Correlation Between Needham Aggressive and Simt High
Can any of the company-specific risk be diversified away by investing in both Needham Aggressive and Simt High at the same time? Although using a correlation coefficient on its own may not help to predict future stock returns, this module helps to understand the diversifiable risk of combining Needham Aggressive and Simt High into the same portfolio, which is an essential part of the fundamental portfolio management process.
By analyzing existing cross correlation between Needham Aggressive Growth and Simt High Yield, you can compare the effects of market volatilities on Needham Aggressive and Simt High and check how they will diversify away market risk if combined in the same portfolio for a given time horizon. You can also utilize pair trading strategies of matching a long position in Needham Aggressive with a short position of Simt High. Check out your portfolio center. Please also check ongoing floating volatility patterns of Needham Aggressive and Simt High.
Diversification Opportunities for Needham Aggressive and Simt High
0.75 | Correlation Coefficient |
Poor diversification
The 3 months correlation between Needham and Simt is 0.75. Overlapping area represents the amount of risk that can be diversified away by holding Needham Aggressive Growth and Simt High Yield in the same portfolio, assuming nothing else is changed. The correlation between historical prices or returns on Simt High Yield and Needham Aggressive is a relative statistical measure of the degree to which these equity instruments tend to move together. The correlation coefficient measures the extent to which returns on Needham Aggressive Growth are associated (or correlated) with Simt High. Values of the correlation coefficient range from -1 to +1, where. The correlation of zero (0) is possible when the price movement of Simt High Yield has no effect on the direction of Needham Aggressive i.e., Needham Aggressive and Simt High go up and down completely randomly.

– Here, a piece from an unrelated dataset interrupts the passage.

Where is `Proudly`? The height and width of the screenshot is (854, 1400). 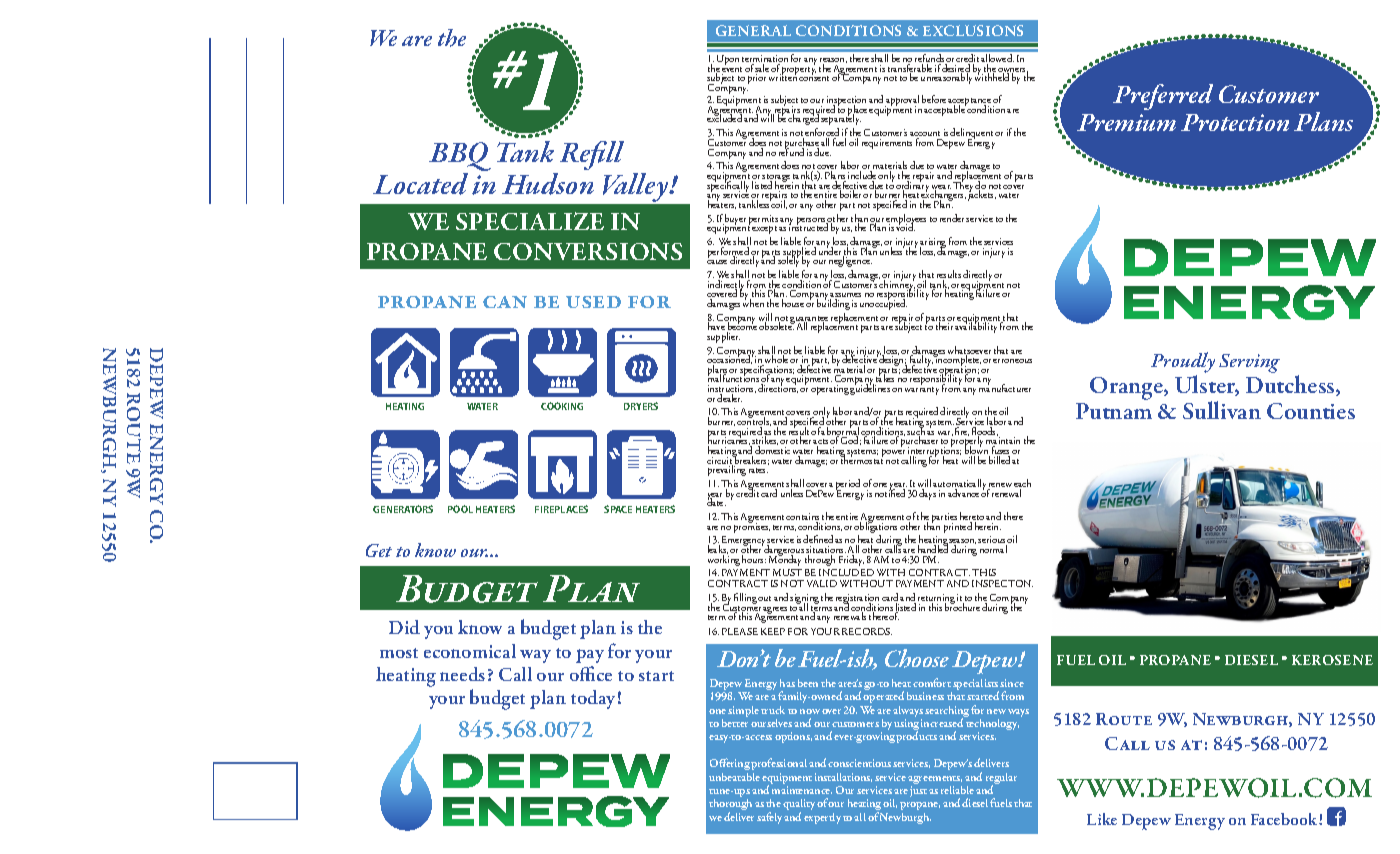 Proudly is located at coordinates (1183, 362).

Pair Corralation between Needham Aggressive and Simt High
Assuming the 90 days horizon Needham Aggressive Growth is expected to generate 6.59 times more return on investment than Simt High. However, Needham Aggressive is 6.59 times more volatile than Simt High Yield. It trades about 0.16 of its potential returns per unit of risk. Simt High Yield is currently generating about 0.31 per unit of risk. If you would invest 5,003 in Needham Aggressive Growth on May 20, 2025 and sell it today you would earn a total of 641.00 from holding Needham Aggressive Growth or generate 12.81% return on investment over 90 days.

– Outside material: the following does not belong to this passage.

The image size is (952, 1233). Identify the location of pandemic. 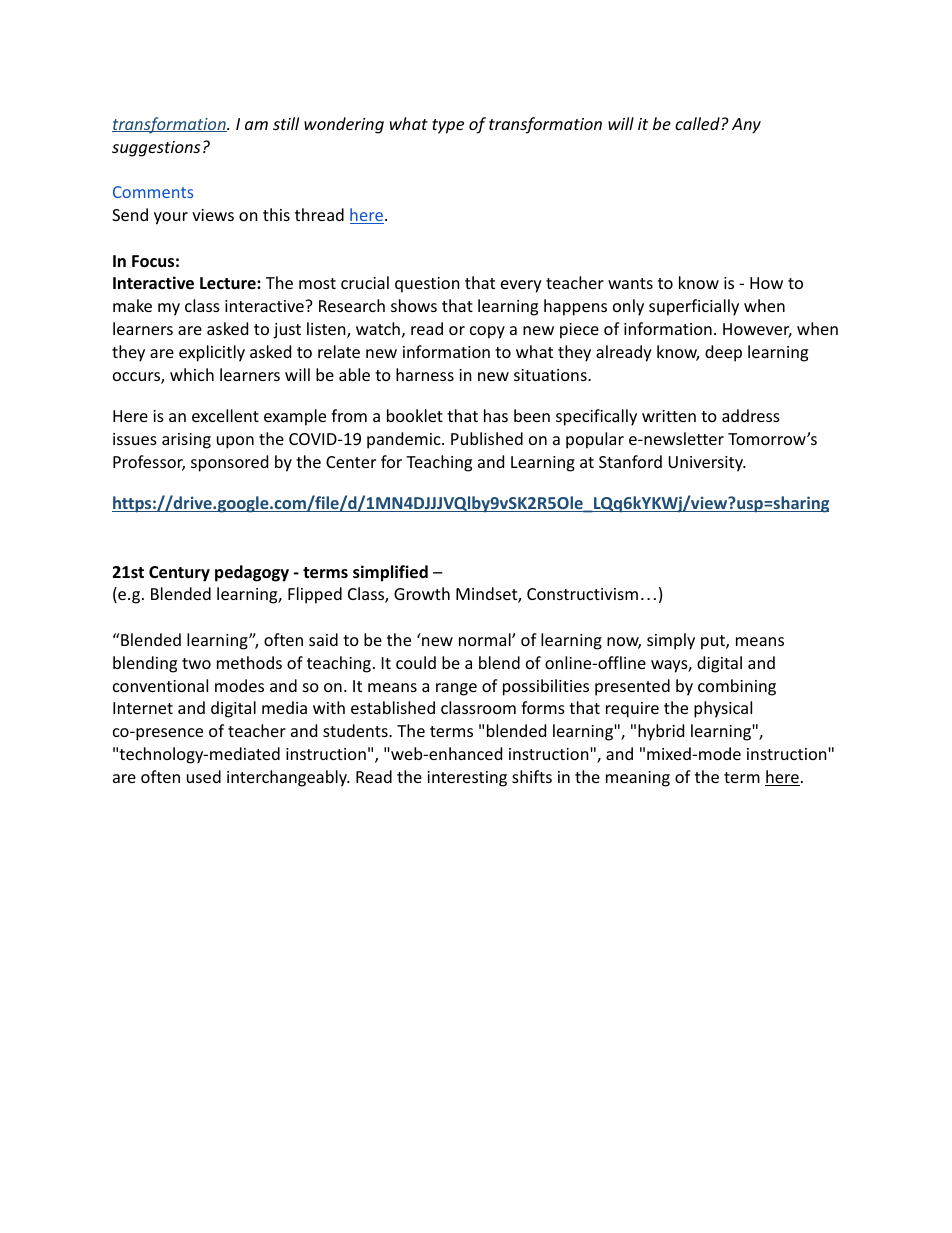
(405, 440).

Time Period | 3 Months [change] |
Direction | Moves Together |
Strength | Significant |
Accuracy | 100.0% |
Values | Daily Returns |
Needham Aggressive Growth vs. Simt High Yield
Performance |
Timeline |
Needham Aggressive Growth |
Simt High Yield |
Needham Aggressive and Simt High Volatility Contrast
Predicted Return Density |
Returns |
Pair Trading with Needham Aggressive and Simt High
The main advantage of trading using opposite Needham Aggressive and Simt High positions is that it hedges away some unsystematic risk. Because of two separate transactions, even if Needham Aggressive position performs unexpectedly, Simt High can make up some of the losses. Pair trading also minimizes risk from directional movements in the market. For example, if an entire industry or sector drops because of unexpected headlines, the short position in Simt High will offset losses from the drop in Simt High's long position.Needham Aggressive vs. Needham Aggressive Growth | Needham Aggressive vs. Needham Small Cap | Needham Aggressive vs. Ultramid Cap Profund Ultramid Cap | Needham Aggressive vs. Fidelity Advisor Semiconductors |
Simt High vs. Simt Mid Cap | Simt High vs. Sit Emerging Markets | Simt High vs. Simt High Yield | Simt High vs. Simt Multi Asset Accumulation |
Check out your portfolio center.Note that this page's information should be used as a complementary analysis to find the right mix of equity instruments to add to your existing portfolios or create a brand new portfolio. You can also try the Performance Analysis module to check effects of mean-variance optimization against your current asset allocation.